Document excerpt:
While on the subject of Patch Bays, I also want to
point out that while there have been many schemes to resolve ground current
issues such as flying shields at one end the "problem" has never been
with the wiring, it's the gear that's at fault. Eighties era gear often
used "plastic-insulated" jacks mounted directly to a Printed Circuit Board
(PCB) making the shield connection the Trojan Horse of audio. In this
example, the shield dumps noise on the Printed Circuit Board (PCB) ground,
to which many high gain amplifiers are referenced. Other noises get in
the way too, like Radio and Television interference (RFI / TVI). Not matter
what type of connectors are used, this is known as the "pin-1" issue.
While I've mentioned this over and over, the most
familiar example of good "pin-1" implementation is Mackie's use of ALL
metal quarter-inch jacks directly secured to a metal chassis an electrical
"firewall" to noise. Minimizing noise susceptibility is almost that simple
and it certainly starts here. My point is not to accommodate bad gear,
but to identify, fix, modify, wrap transformers around or chuck equipment
that will not cooperate.
Keep in mind that unbalanced audio signals are supposed
to be the domain of consumer electronics simple systems where very few
components are close together with perhaps three feet of cable between
them, max! What goes on behind an audio rack is no place for unbalanced
cabling. With just a shield for noise protection and one wire for signal,
the gear and its destination have no way to defend against being too close
to a wall-wart, inside of which is a hum radiating transformer.
While a "firewall" stops noise from sneaking into
the box, it alone doesn't stop noise induced into the signal cables, but
the addition of a balanced signal path does (a twisted pair of wires for
signal plus a noise shield). There are three types of "balanced" signal
configuration transformer balanced (passive), signal balanced (active)

Tasks to perform:
(A) In the audio wiring text, why is the shield connection in eighties-era gear called the Trojan Horse of audio? Answer in one to three sentences.
(B) Extend the audio wiring text, picking up at the point where it stops.
The listing that comes next is separate material, unrelated to the audio wiring text.

Given records:
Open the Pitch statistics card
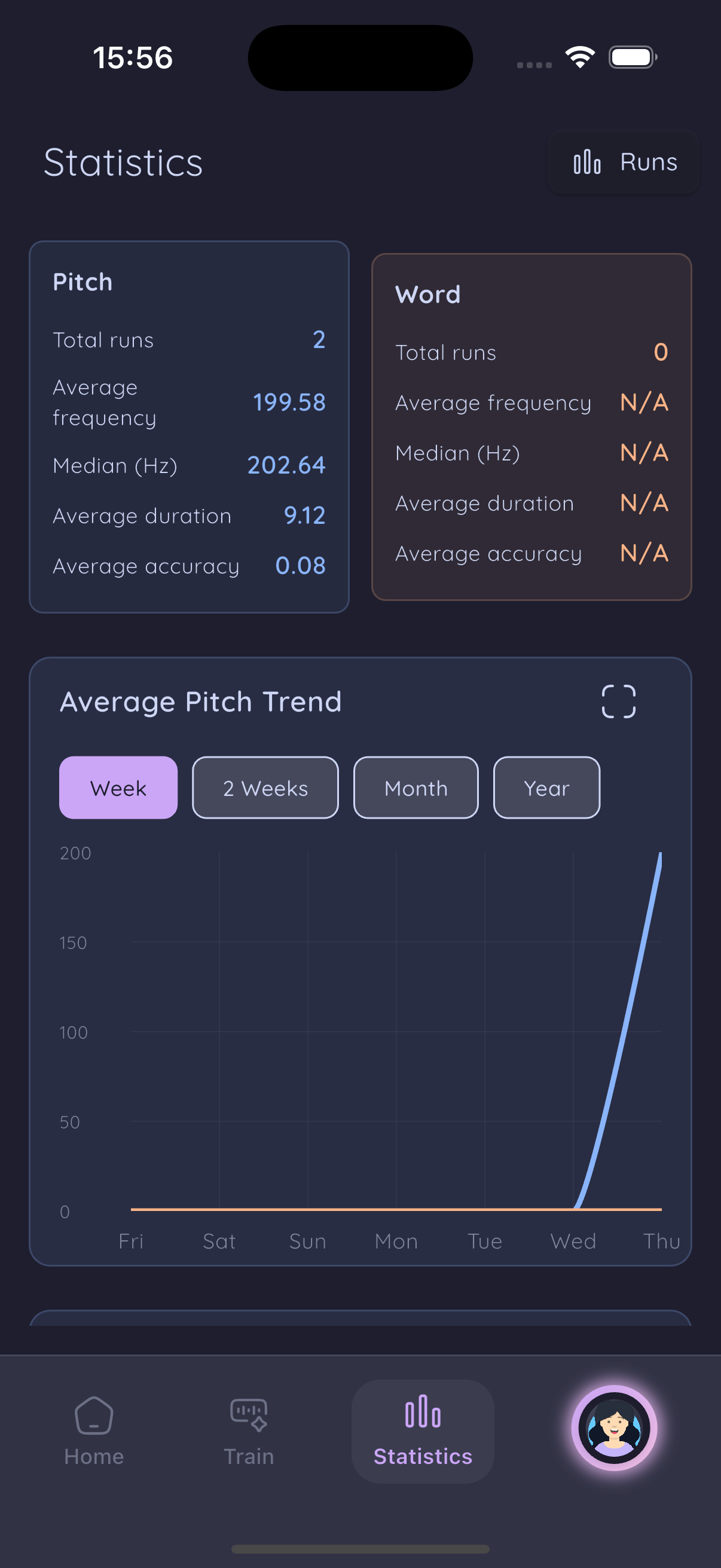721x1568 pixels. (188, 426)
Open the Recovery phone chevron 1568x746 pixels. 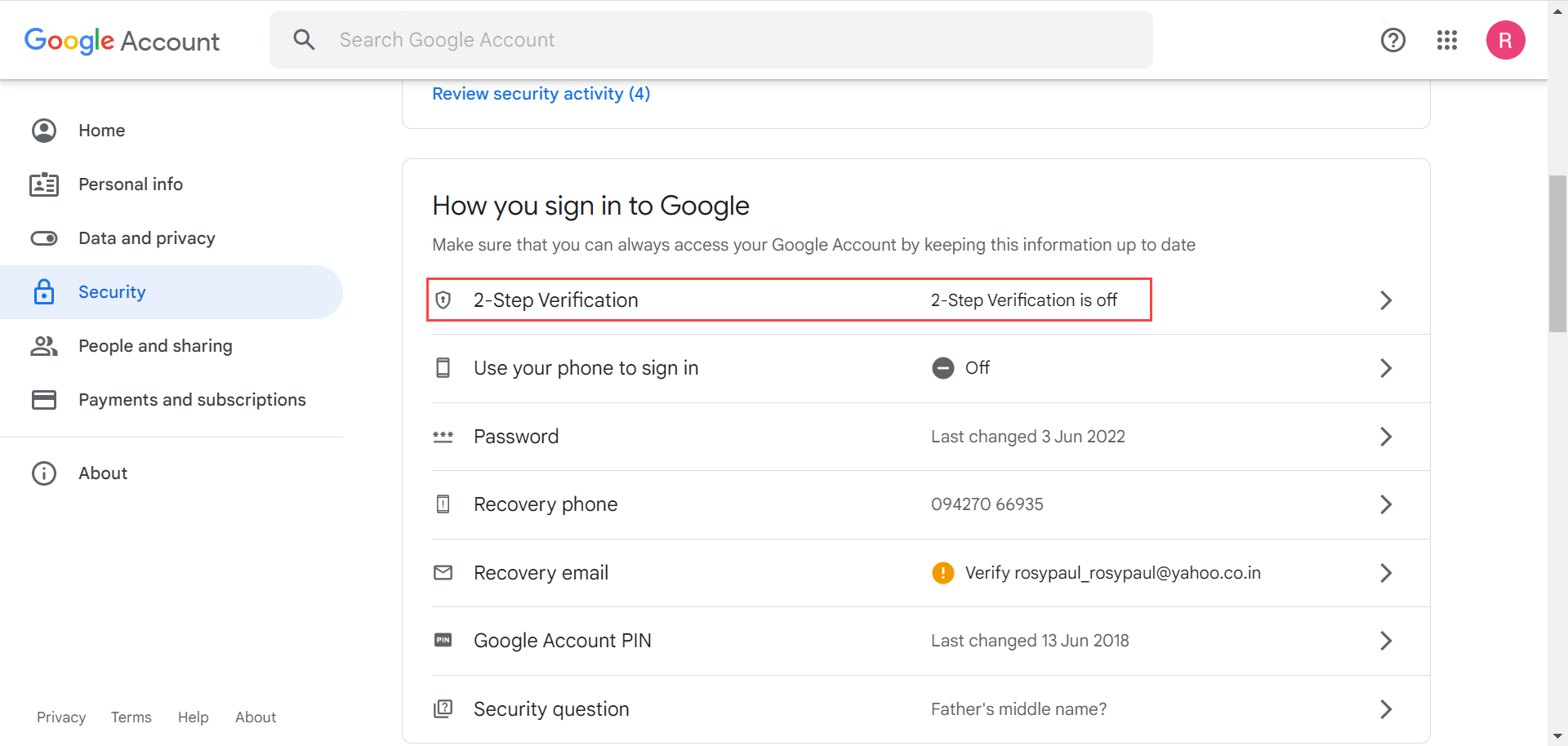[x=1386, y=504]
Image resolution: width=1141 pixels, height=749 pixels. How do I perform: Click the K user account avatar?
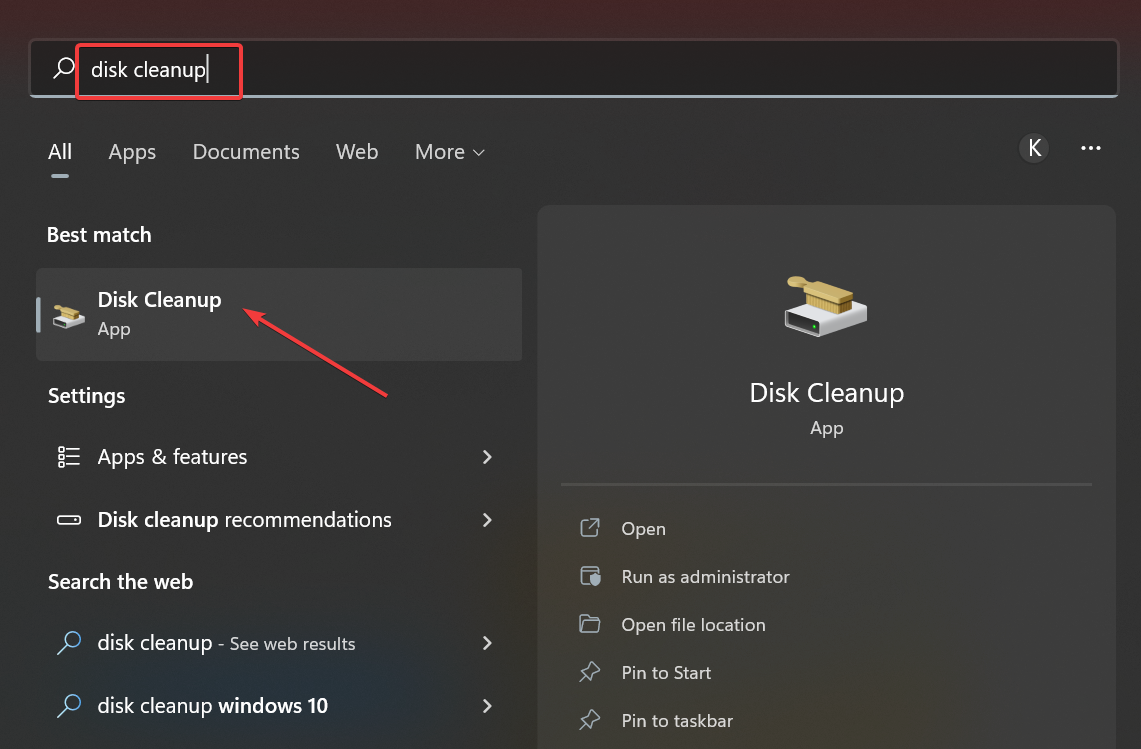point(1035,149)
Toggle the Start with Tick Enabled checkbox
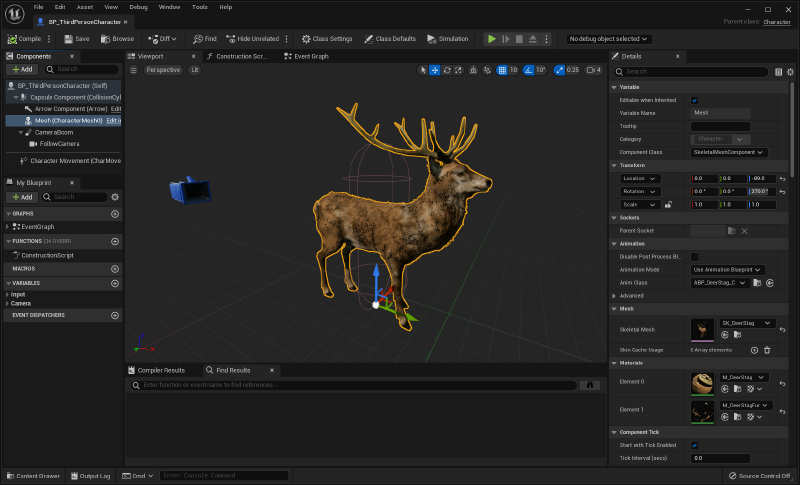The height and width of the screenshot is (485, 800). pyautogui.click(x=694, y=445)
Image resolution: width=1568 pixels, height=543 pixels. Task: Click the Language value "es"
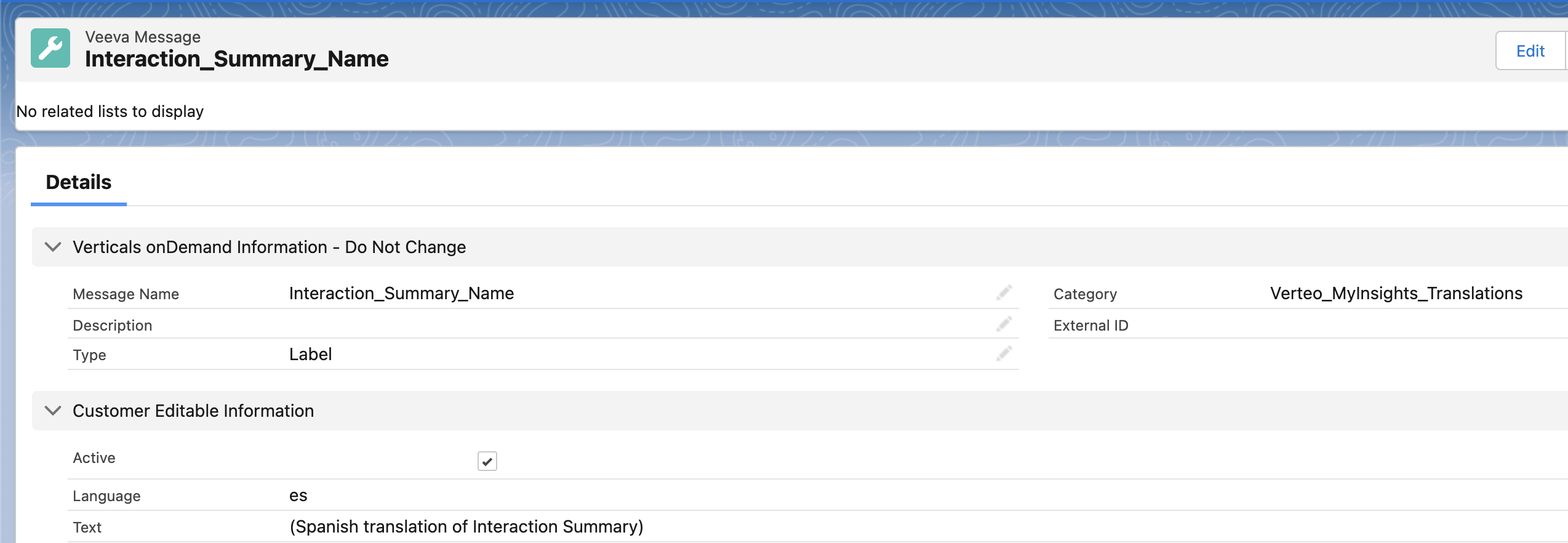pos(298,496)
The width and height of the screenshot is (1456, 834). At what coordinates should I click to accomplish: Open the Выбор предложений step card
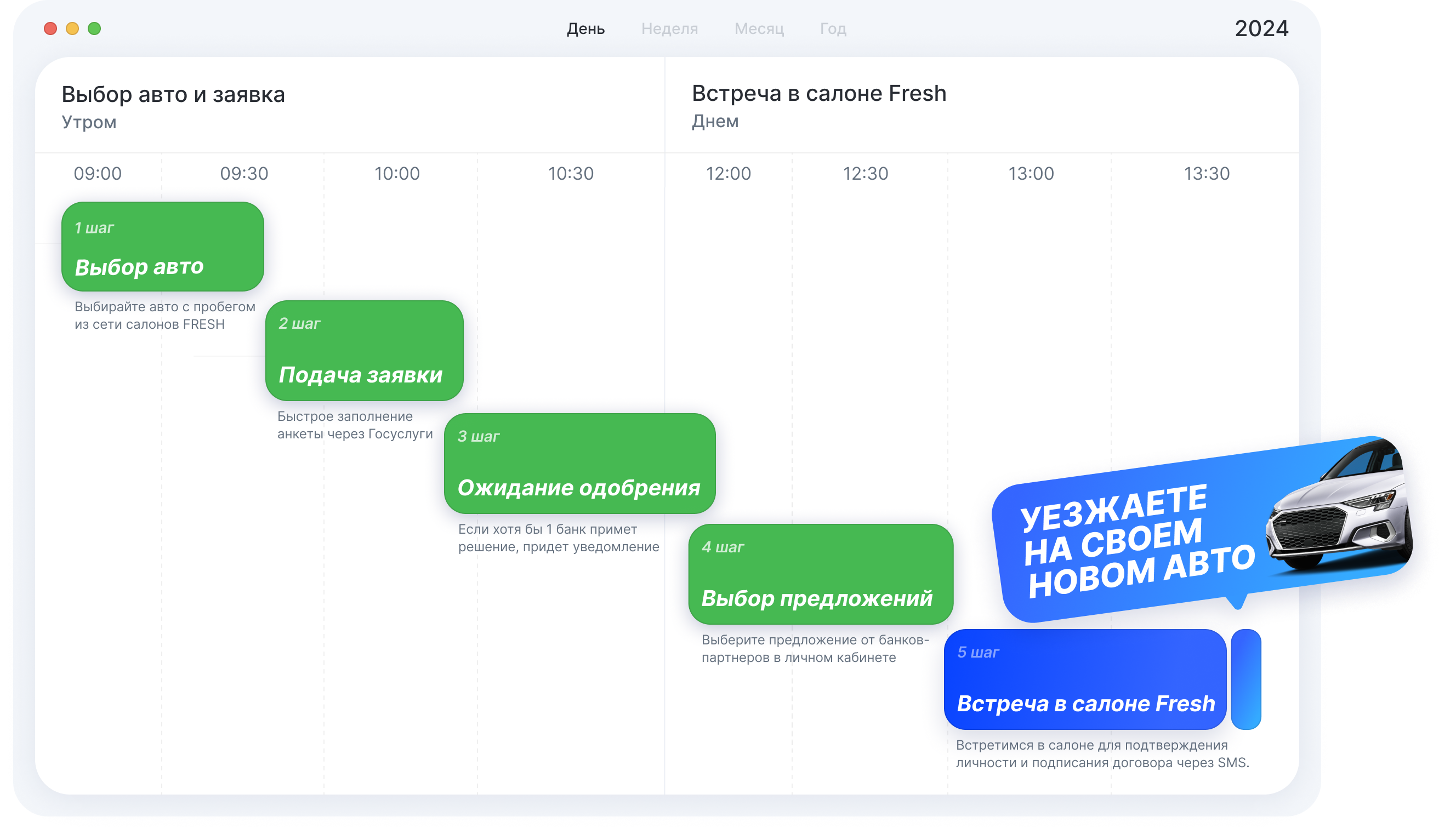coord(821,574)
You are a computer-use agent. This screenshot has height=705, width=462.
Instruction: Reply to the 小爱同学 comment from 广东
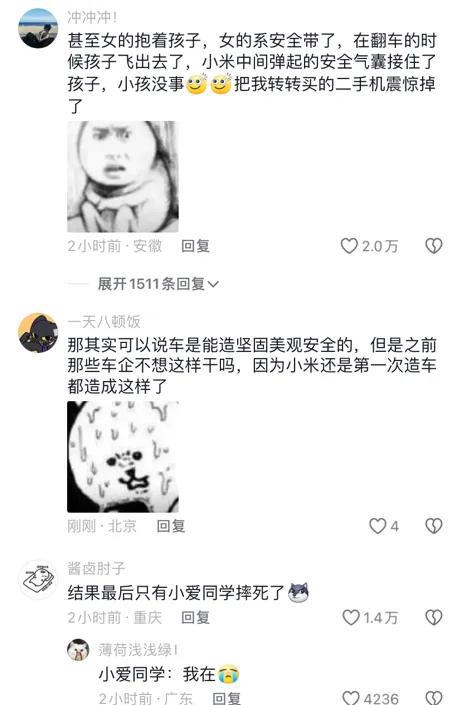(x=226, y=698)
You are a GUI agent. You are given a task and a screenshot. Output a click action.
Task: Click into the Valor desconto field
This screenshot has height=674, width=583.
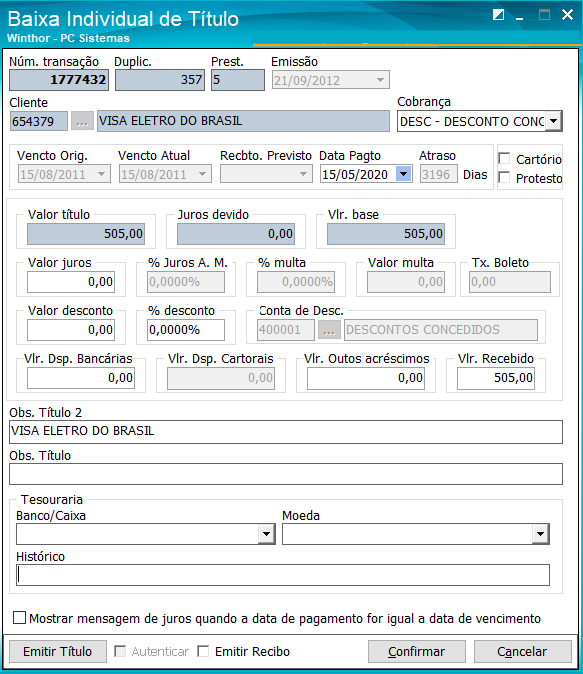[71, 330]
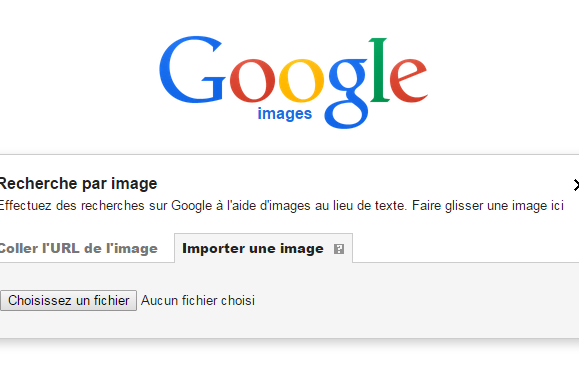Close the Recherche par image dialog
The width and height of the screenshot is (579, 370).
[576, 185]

Responses in order:
(A) That gear often used plastic-insulated jacks mounted directly to a printed circuit board, so the shield dumps noise onto the board's ground. Many high-gain amplifiers are referenced to that ground.

(B)
and Impedance Balanced.
Two identical signals travelling down a shielded
twisted-pair cable, one a mirror image of the other (180 degrees out-of-phase)
is easy to visualize. If brought up on a mixer as two independent channels,
the signals would cancel. If subtracted by a differential amplifier (that's
what balanced inputs are) the signals add up while canceling the noise
common to both wires. The relationship of amplifying the audio while rejecting
noise is known as the Common Mode Rejection Ratio or CMRR.
Impedance Balanced is a little more squirrelly
to grasp because both signal wires have the same source impedance (stay
with me now), but only one of the wires carries a modulated signal. For
example, let's say the signal-modulated wire is being driven by an output
amplifier with a 47-ohm impedance. (It's a "source," get it?) By tying
the un-modulated wire to ground through a 47-ohm resistor,
hum will be equally induced into both "signal" wires so that the destination
a balanced input / differential amplifier can do its job of canceling
the noise common to both wires.
I've always wired unbalanced gear with balanced cabling
and this does reduce induced noise by an obvious amount, albeit not as
much with a true impedance balanced circuit. If you knew the output impedance
of an unbalanced device, the trick in the paragraph above could improve
things considerably. OR, using a transformer at the destination would be
the easier fix.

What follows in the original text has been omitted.